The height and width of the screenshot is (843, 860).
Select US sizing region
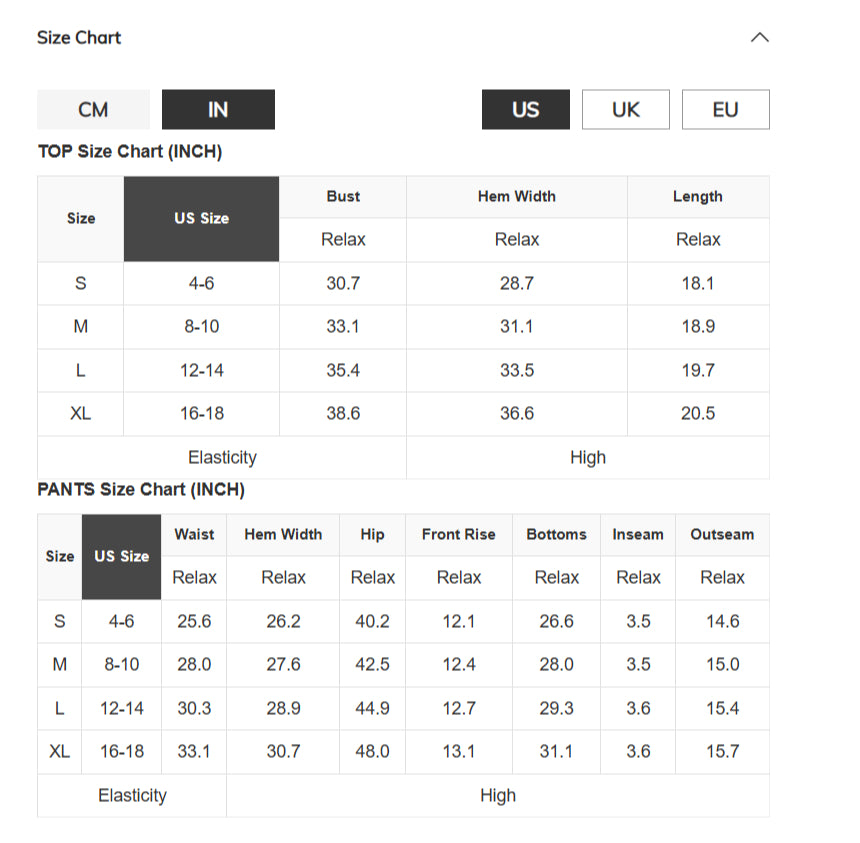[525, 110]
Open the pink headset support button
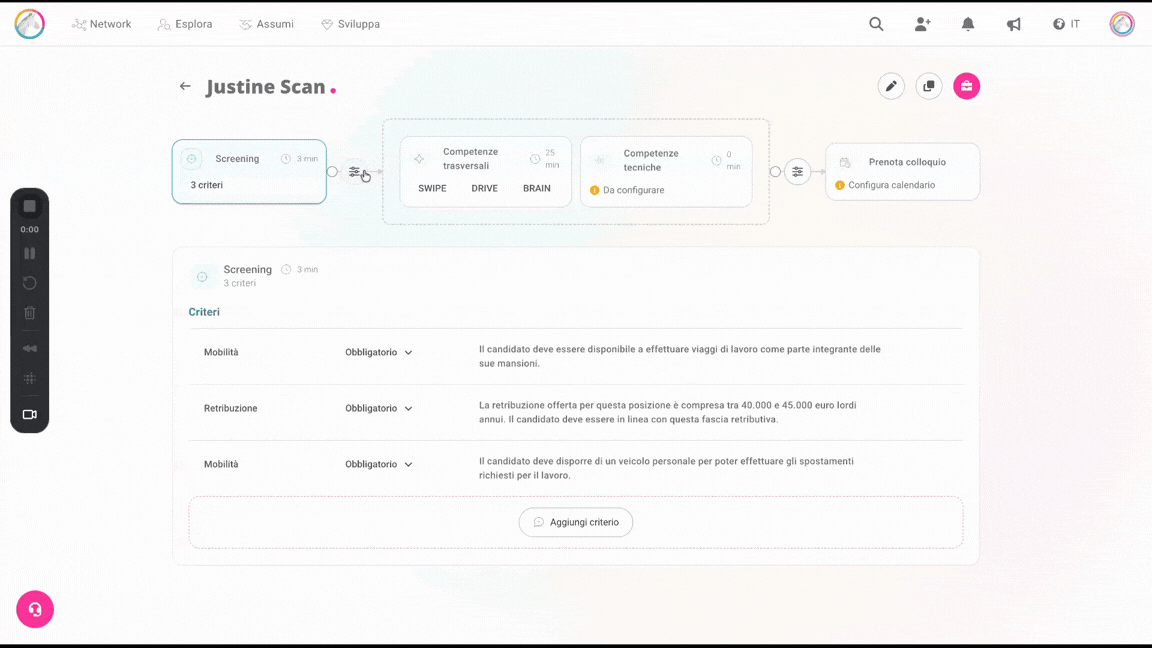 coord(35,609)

...

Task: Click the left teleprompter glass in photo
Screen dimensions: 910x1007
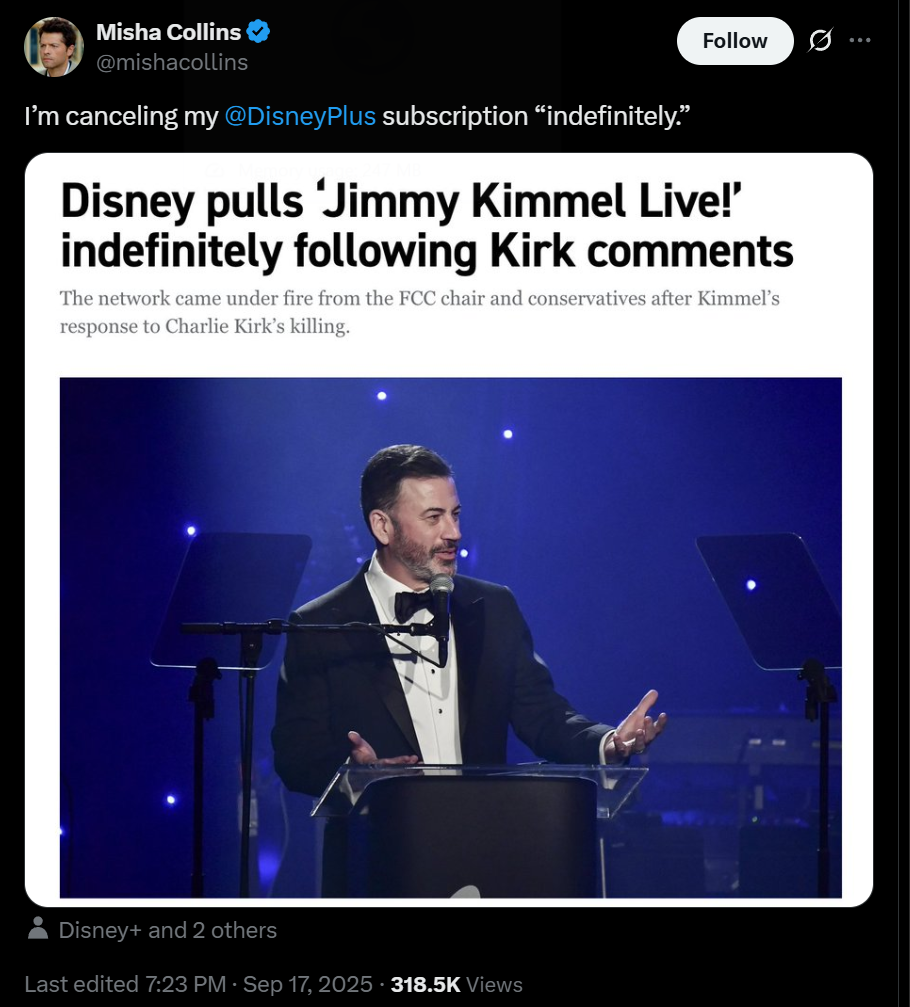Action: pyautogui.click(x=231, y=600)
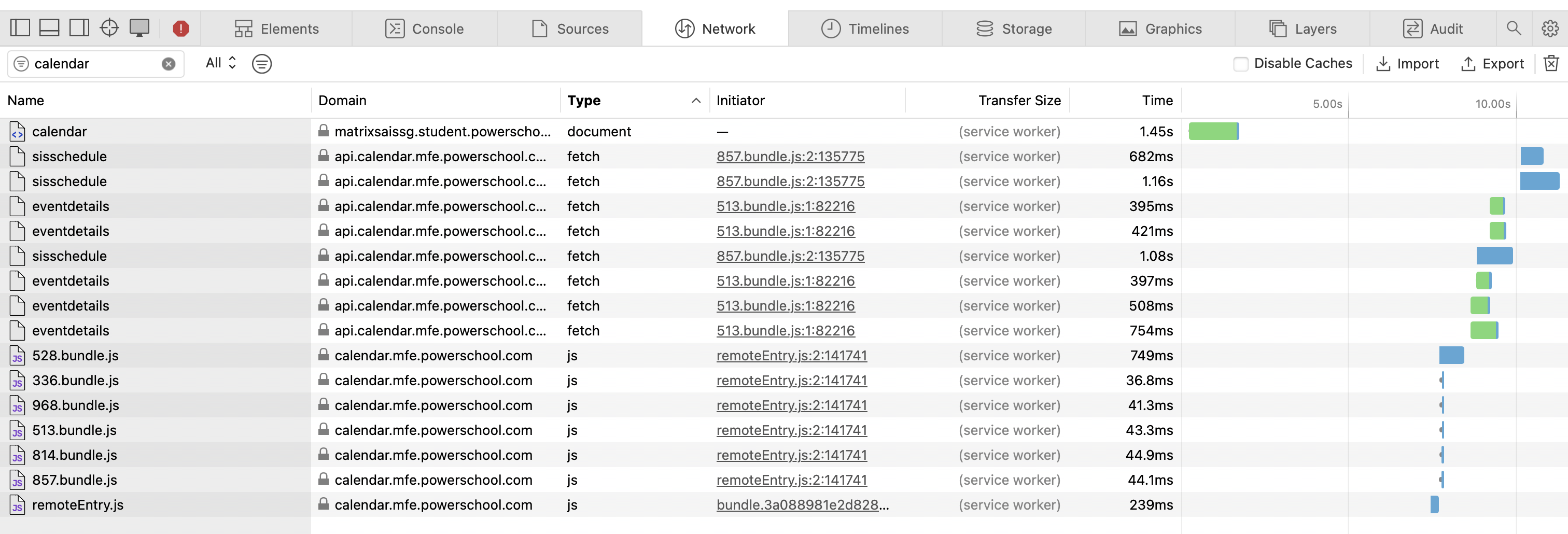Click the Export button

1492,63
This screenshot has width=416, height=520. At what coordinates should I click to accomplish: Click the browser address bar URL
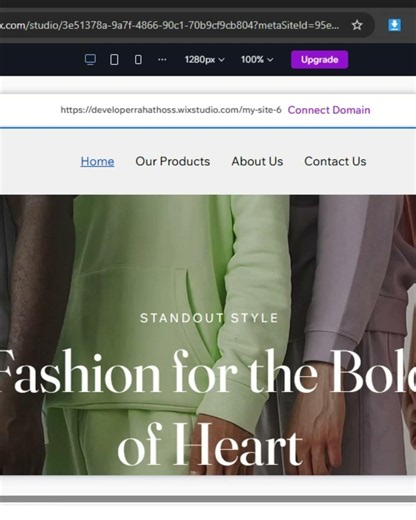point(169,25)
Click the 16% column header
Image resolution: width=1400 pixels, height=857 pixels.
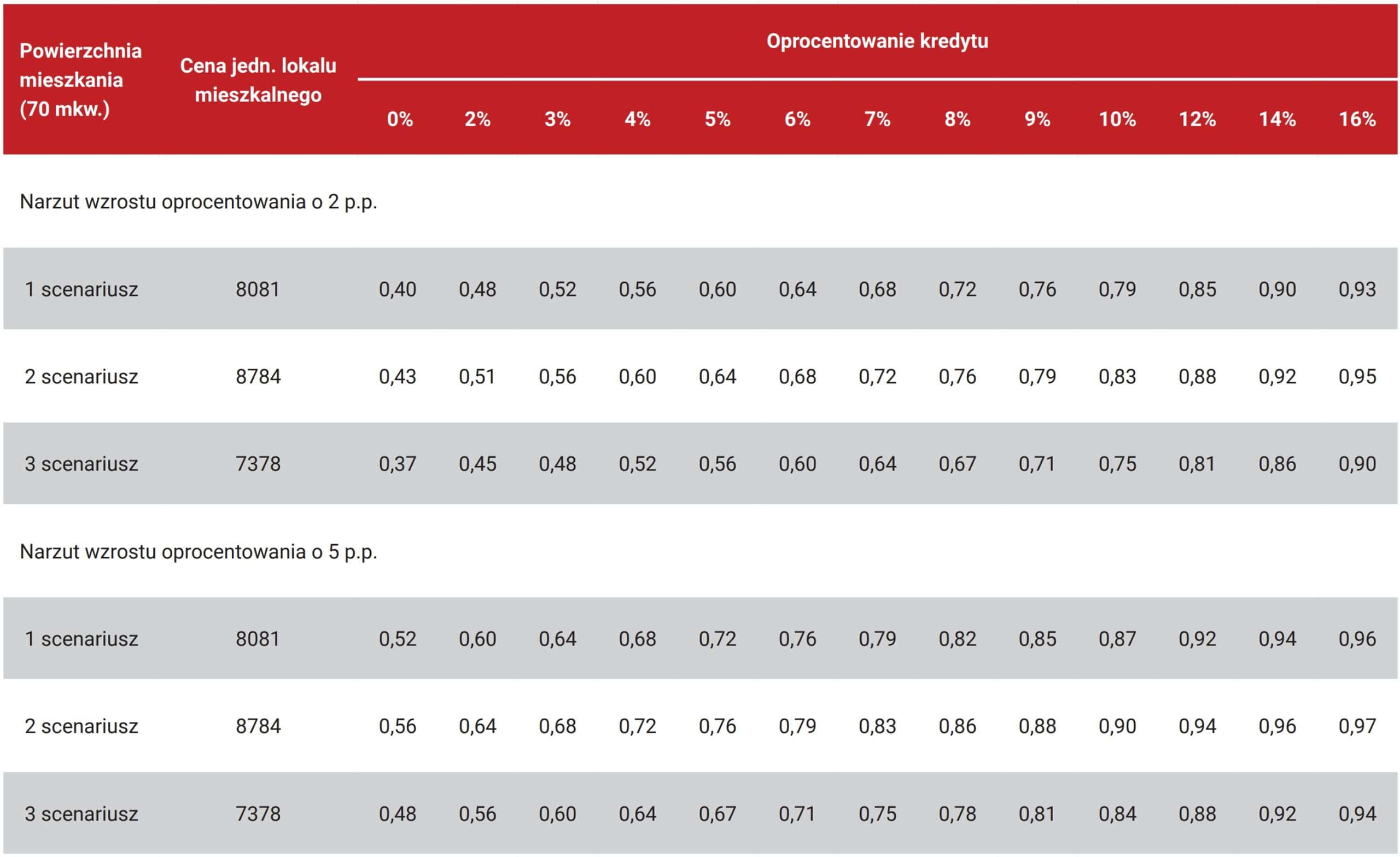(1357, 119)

GIVEN REQUEST:
Reproduce the rows verbatim, starting with the line that contains "This screenshot has" and continuing through the line that contains "(1357, 119)", and omit the pictures from your answer.

TASK ANSWER:
This screenshot has width=416, height=520. At what coordinates should I click to accomplish: Click the browser address bar URL
point(169,25)
Click the 16% column header
Image resolution: width=1400 pixels, height=857 pixels.
(1357, 119)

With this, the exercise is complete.